JOHN: He changed over the years. In 1959 and '60, when I first knew him, he was very stiff, very awkward, not at all comfortable with himself, and made a less than genial forthcoming appearance on television. in person, he could be very effective; he could also be very ineffective. I remember a picture that appeared in Life Magazine - he was shaking hands along an airport fence, a big crowd had come to see him; and the photographer caught him looking at his watch: you see he was shaking hands with somebody, and he was concerned about his schedule and really didn't care about the people, is what that picture said. I think that that, the problem that year was that he ran his own campaign; he decided where he would go, what his schedule would be, and so on - and he simply was not very good at that.

INT: He was regarded by many as a quintessential Cold War politician: is that tr?

JOHN: I think so. I think he was very concerned about thSoviets and the Chinese, as international rivals. and he joined the, he joined the battle, he took them on, and after he became President, particularly - he spent a lot of his time in consultations with Henry Kissinger and others in the administration, about what to do about the Russians, what to do about the Chinese; and of course he decided to create a détente with the Chinese, as a counterbalance to the Russians - and that whole thing was a pre-occupation with him for a long time.

INT: In the 1950s he was seen as almost as the head of the posse, hunting down communists at home.

JOHN: Oh he was a hard-liner, there isn't any question, and of course at that time, Alger Hiss was working in the State Department, and then in the United Nations - or, yeah, I think the United Nations - and he was exposed as a communist spy, by Richard Nixon, and some of his cohorts. Nixon drove that very hard, for political advantage, and it appalled the Eastern establishment liberal foreign policy experts, people who had been colleagues of Hiss's; and it drew the line - it really put Richard Nixon on the, on one side of the line, and a lot of very respectable internationals on the other side of the line.

INT: What was his attitude towards Jack Kennedy?

## Given entries
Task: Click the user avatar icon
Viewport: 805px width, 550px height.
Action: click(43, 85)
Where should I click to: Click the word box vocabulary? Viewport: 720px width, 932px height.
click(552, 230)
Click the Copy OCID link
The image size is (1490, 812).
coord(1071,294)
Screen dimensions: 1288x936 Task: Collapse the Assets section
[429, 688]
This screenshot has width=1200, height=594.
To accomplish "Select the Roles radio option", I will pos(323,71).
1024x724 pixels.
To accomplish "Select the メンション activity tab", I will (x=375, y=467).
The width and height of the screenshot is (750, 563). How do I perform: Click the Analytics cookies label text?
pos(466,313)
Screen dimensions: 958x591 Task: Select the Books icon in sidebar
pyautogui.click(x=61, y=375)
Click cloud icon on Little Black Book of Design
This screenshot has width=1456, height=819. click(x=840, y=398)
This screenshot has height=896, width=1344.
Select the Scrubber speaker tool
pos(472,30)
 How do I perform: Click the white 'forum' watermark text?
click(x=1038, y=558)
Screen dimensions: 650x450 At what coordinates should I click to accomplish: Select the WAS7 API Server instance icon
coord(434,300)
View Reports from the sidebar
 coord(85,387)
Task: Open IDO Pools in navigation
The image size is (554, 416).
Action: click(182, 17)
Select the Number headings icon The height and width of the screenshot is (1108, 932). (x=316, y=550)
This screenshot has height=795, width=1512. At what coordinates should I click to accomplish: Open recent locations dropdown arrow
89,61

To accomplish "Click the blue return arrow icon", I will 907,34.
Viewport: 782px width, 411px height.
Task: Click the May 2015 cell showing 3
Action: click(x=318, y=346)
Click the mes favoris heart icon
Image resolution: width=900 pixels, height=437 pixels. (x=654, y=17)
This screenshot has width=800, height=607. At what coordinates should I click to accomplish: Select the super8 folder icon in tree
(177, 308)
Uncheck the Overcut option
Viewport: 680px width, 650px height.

## Problems
1. Name every person the interview identifies by both a first and a last name.
2. Rewrite the interview from "JOHN: I think" to "a long time.", replacing "détente" with "rapprochement".
The material placed after the interview is separate from it.

## Solved problems
1. Henry Kissinger, Alger Hiss, Richard Nixon, Jack Kennedy

2.
JOHN: I think so. I think he was very concerned about thSoviets and the Chinese, as international rivals. and he joined the, he joined the battle, he took them on, and after he became President, particularly - he spent a lot of his time in consultations with Henry Kissinger and others in the administration, about what to do about the Russians, what to do about the Chinese; and of course he decided to create a rapprochement with the Chinese, as a counterbalance to the Russians - and that whole thing was a pre-occupation with him for a long time.